#### Dataset content ####
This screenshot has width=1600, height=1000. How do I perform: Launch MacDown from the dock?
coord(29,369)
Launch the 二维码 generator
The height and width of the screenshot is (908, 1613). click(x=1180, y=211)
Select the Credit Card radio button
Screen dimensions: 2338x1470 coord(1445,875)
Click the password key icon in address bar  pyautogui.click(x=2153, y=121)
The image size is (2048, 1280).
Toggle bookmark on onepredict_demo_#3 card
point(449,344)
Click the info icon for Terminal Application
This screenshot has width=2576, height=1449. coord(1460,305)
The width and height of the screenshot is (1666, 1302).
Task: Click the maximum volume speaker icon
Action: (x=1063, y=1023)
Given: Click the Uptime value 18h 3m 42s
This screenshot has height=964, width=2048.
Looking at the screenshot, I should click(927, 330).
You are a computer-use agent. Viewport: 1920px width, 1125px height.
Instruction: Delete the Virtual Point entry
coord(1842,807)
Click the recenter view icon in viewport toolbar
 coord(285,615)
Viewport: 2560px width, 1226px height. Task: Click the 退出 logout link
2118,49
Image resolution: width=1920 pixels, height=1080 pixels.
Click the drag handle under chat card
####
Task to complete | Output, unchanged, the lines from the line with "Viewport: 2560px width, 1226px" through the final line of the material.

Output below |
Viewport: 2560px width, 1226px height. Task: Click the 退出 logout link
2118,49
Image resolution: width=1920 pixels, height=1080 pixels.
Click the drag handle under chat card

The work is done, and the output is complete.